TASK DESCRIPTION -
All lines from the line containing "This screenshot has height=952, width=1250." up to and including the last line of the entries must be written out exactly, with no others.

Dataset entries
──────────
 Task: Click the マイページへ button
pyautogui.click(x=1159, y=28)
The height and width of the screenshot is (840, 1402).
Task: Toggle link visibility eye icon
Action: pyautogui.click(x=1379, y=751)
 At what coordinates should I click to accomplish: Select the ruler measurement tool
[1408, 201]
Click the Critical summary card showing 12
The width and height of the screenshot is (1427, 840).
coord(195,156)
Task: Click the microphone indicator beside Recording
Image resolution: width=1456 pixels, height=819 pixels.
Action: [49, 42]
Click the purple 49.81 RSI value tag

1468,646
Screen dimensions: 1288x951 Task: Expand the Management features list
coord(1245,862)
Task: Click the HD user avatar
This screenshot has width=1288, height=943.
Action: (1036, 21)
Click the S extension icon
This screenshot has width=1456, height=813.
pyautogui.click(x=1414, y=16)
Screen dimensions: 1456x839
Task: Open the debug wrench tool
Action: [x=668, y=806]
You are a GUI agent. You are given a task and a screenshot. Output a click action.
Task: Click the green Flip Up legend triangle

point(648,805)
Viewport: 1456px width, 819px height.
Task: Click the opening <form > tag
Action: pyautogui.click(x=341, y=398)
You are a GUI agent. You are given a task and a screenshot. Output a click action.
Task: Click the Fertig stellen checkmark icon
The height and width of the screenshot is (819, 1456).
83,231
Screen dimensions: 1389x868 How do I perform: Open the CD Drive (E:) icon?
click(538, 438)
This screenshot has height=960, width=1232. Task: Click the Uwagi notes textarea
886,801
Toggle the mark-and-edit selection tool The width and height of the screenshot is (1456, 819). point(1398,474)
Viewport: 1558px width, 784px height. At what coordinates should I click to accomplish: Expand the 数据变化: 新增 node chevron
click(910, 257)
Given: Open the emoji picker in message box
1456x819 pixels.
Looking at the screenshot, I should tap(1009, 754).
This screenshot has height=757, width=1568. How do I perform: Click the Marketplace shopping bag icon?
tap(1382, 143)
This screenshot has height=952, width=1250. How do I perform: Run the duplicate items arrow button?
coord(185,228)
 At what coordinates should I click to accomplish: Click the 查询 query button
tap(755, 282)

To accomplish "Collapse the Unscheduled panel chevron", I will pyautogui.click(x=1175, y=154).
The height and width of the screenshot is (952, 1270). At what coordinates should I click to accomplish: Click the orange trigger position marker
──────────
ANSWER BOX -
This screenshot has height=952, width=1250. How do I perform: Run the duplicate items arrow button?
coord(185,228)
 At what coordinates should I click to accomplish: Click the 查询 query button
tap(755, 282)

To accomplish "Collapse the Unscheduled panel chevron", I will pyautogui.click(x=1175, y=154).
The height and width of the screenshot is (952, 1270). At what coordinates should I click to accomplish: Click the orange trigger position marker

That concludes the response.